Zugleich wurden die US-Ankündigungen auch von den Taliban kritisiert, weil die bis Januar amtierende Regierung von Donald Trump über das sogenannte Doha-Abkommen eigentlich einen Abzug bis Ende April in Aussicht gestellt hatte. Taliban-Sprecher Sabiullah Mudschahid erklärte, falls die Vereinbarung gebrochen werde, würden sich die «Probleme verschärfen». Mit Blick auf die USA und andere Truppensteller fügte er hinzu, jene, die sie nicht einhielten, würden dafür haftbar gemacht. Wenn das Abkommen eingehalten werde, gebe es einen Weg, um die verbleibenden Probleme anzugehen.
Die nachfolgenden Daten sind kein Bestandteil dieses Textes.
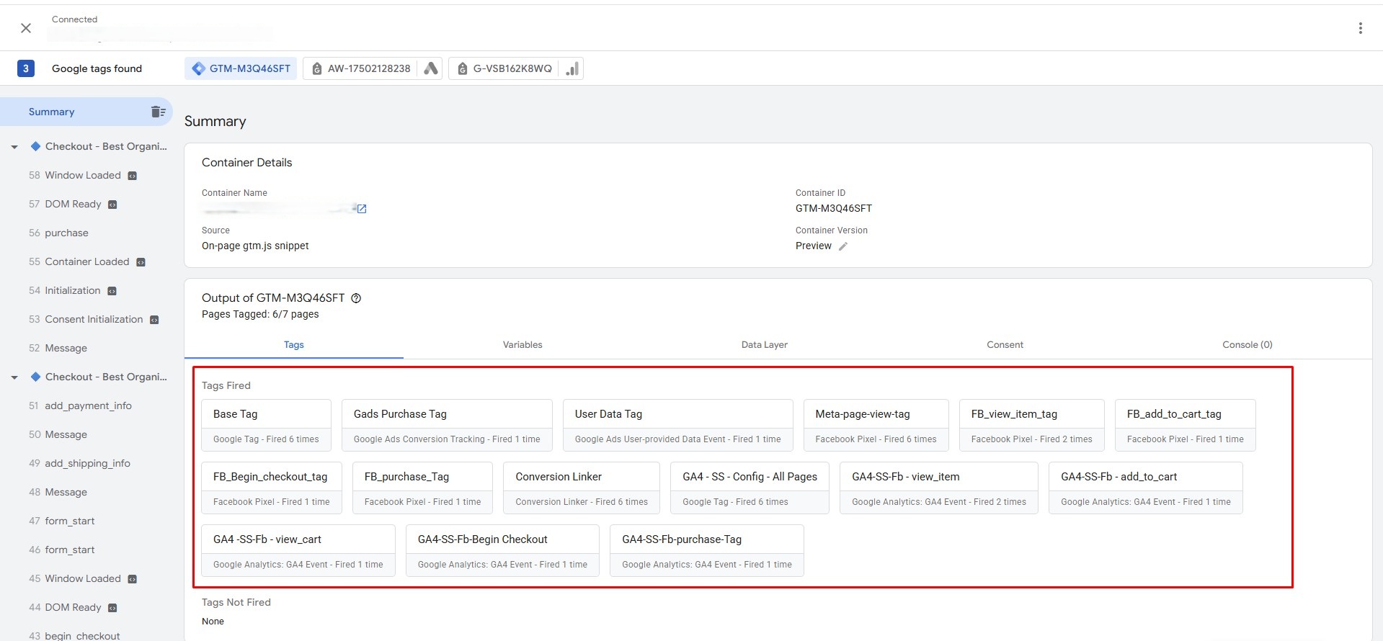
Task: Open the three-dot more options menu
Action: pos(1360,28)
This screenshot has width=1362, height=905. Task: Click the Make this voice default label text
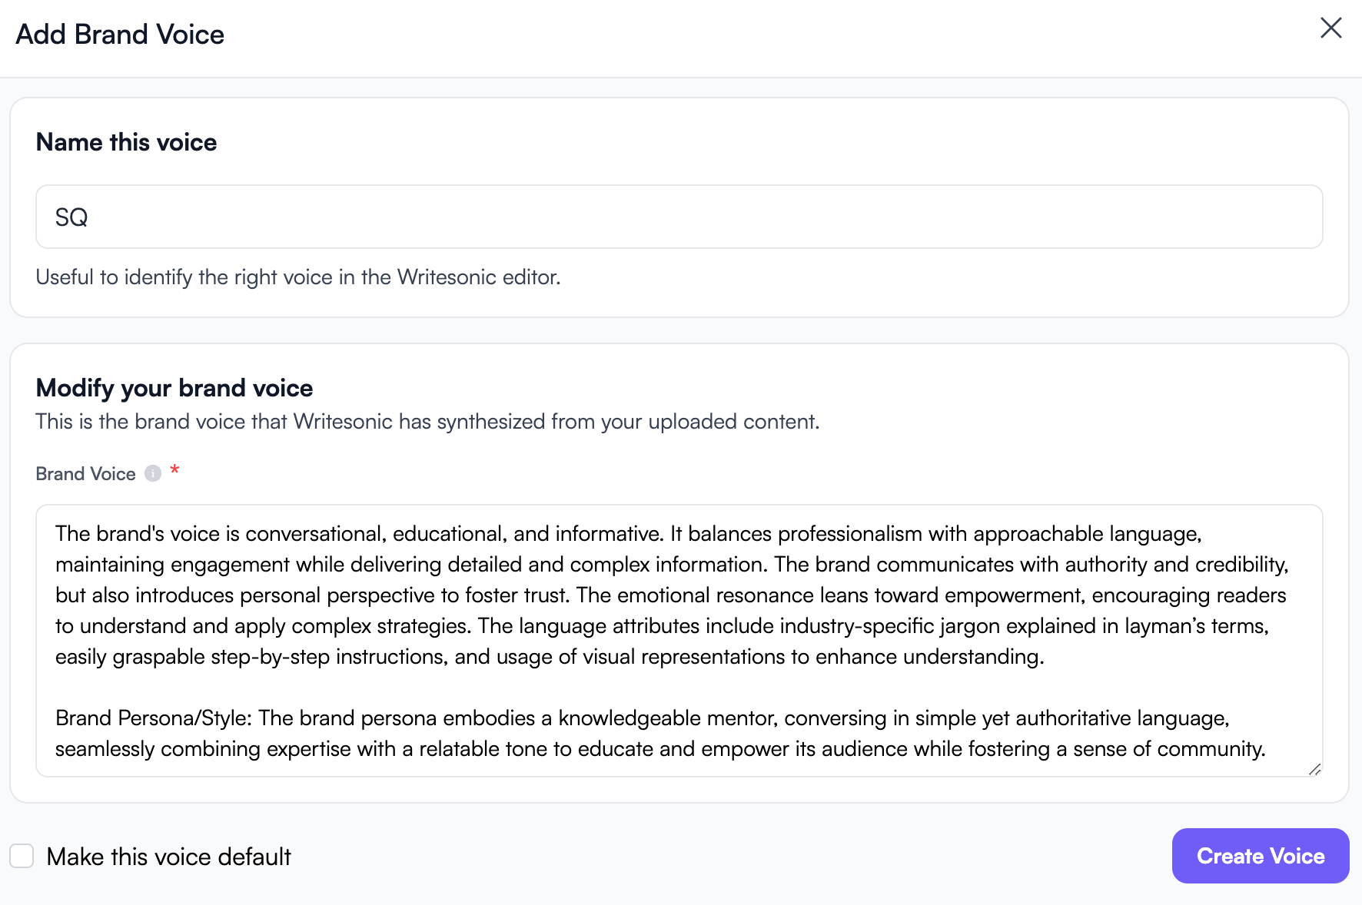pos(168,855)
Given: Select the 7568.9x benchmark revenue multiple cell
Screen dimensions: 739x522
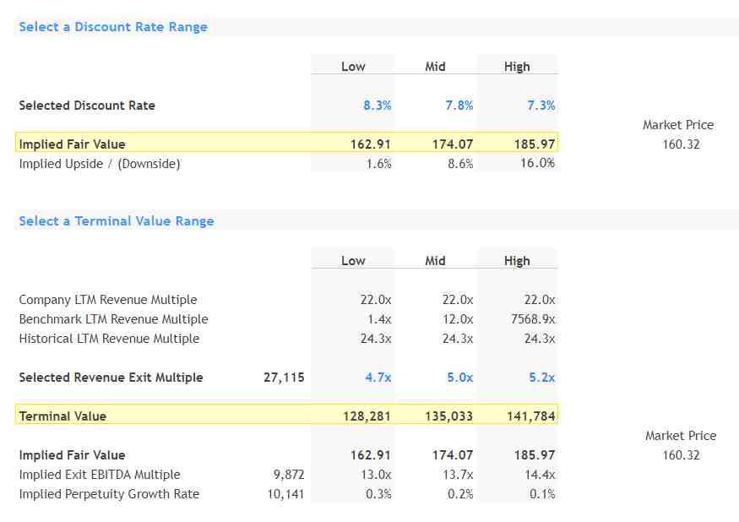Looking at the screenshot, I should pos(533,319).
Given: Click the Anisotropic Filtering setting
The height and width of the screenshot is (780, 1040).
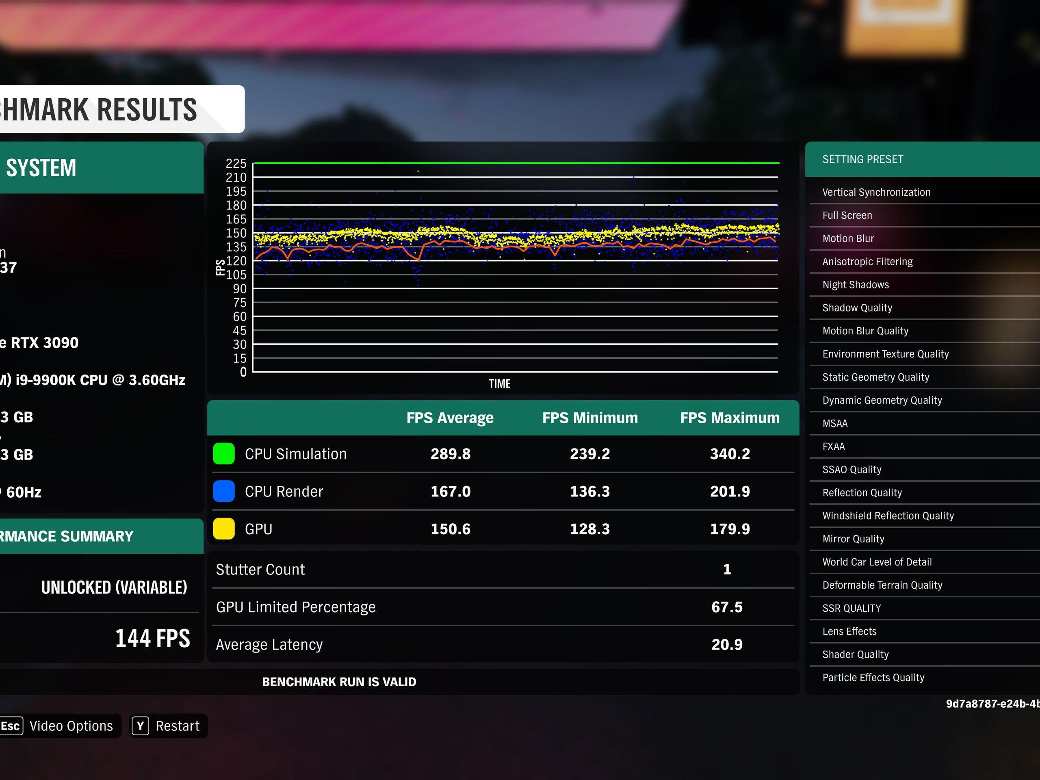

Damit spielte er auf den laufenden innerafghanischen Friedensprozess an. Die Friedensverhandlungen waren zuletzt ins Stocken geraten. Auch an einer US-initiierten Friedenskonferenz Ende April in der Türkei wollen die Taliban nun nicht mehr teilnehmen. Die laufenden Gespräche in Doha allerdings wolle man weiterführen, sagte Mudschahid der Deutschen Presse-Agentur.
Weitere Reaktionen in Afghanistan fielen emotionaler aus als üblich. Der Vorsitzende des Hohen Rats für Nationale Aussöhnung, Abdullah Abdullah, sagte er denke nicht, dass die Unterstützung der Welt mit der Abzugsankündigung aufhöre. Er hoffe, dass die Taliban nun anders kalkulierten. Bisher hatten die Islamisten immer die Präsenz der US-Truppen als Grund für Gewalt angeführt. Internationale Truppen hin oder her, sagte Abdullah, «der Weg zur Lösung des Problems ist Frieden». Eine offizielle Reaktion des Präsidentenpalasts stand noch aus.
Manche Afghanen begrüßten den Abzug und sagten, die USA hätten ohnehin nicht ewig bleiben können. Nicht wenige äußerten Angst vor einer möglichen gewaltsamen Machtübernahme durch die Taliban. Die Gewalt im Land ist weiter hoch. Einem am Mittwoch von der UN-Mission in Afghanistan (Unama) veröffentlichten Bericht zufolge nahm die Zahl der zivilen Opfer in dem Konflikt im ersten Quartal deutlich zun.
US-Außenminister Antony Blinken verteidigte unterdessen die Abzugsentscheidung. Man habe gemeinsam mit den Verbündeten die Ziele erreicht, die man sich gesteckt habe, sagte er bei einem Gespräch mit Nato-Generalsekretär Jens Stoltenberg. Nun sei es an der Zeit, die Truppen nach Hause zu bringen. Als Hauptziel des Nato-Einsatzes galt, dass Afghanistan nie wieder ein Rückzugsort für Terroristen wird, die Nato-Länder angreifen können.